Friday 5 August 2016

Going into battle on your own

If you were fostered or brought up in a Children's Home you will one day realise that you will be fighting most battles on your own. No help from a birth family and, usually, no help from an allocated social worker either. Just you against the system. It is a really important survival skill to recognise that if you don't fight for yourself then nobody else is going to bother fighting for you.

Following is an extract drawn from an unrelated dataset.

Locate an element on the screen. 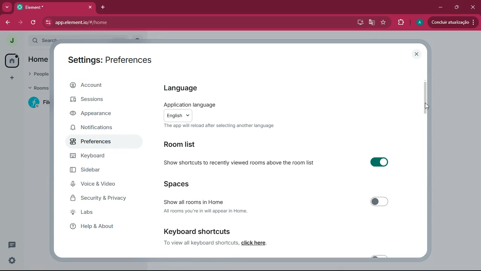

Leaving school is a really important landmark for most young people. Looking back perhaps I shouldn't be too surprised that neither of us came through this phase of our lives with happy memories. But I did get the grades to go off to university so my time wasn't wasted: it is more that the social part of being a normal 6th former was not something that I ever experienced and that seems a pity. Neither of the stories here are strongly unjust but they are good examples of where pushy parents would probably have managed to arrange a better outcome than we managed!

Ella's bit

Up to Christmas of year 13 we were both at school. But then things went wrong. League tables mattered more than me to the Head. With nobody to stick up for me it took about three weeks to go from having no problem to a “cause for concern” pupil to goodbye Ella. With no parents to offer advice and support and a social worker on maternity leave I was doomed.

As ever it was money that was the problem. Eve will tell you that I can be a stubborn person. I wanted spending money and I was going to have spending money. So there. It was easy to get cash in hand jobs and after only a few weeks I was hooked. So my school work suffered. That is why I got booted out.

The first day that Eve went off to school on her own without calling to collect me first was horrible and weird. I sat waiting around with nothing to do (I was still only in part time work at that stage) feeling pretty cross with myself and the world.


Eve's bit

It felt very strange and lonely going to school without Ella especially at break time and at lunchtime. I worked extra hard at school and was exhausted by the time the exams came. I didn't see much of Ella in the week but we always waved at each other as I walked past her flat on the way to school. We always managed to meet at the weekend and sent showers of emails either way.

The end of the summer term was a mess. There was supposed to a Prom for the leavers but I didn't have the money for the fancy clothes the other kids had and so when they said same sex couples couldn't attend Ella and I boycotted the whole thing.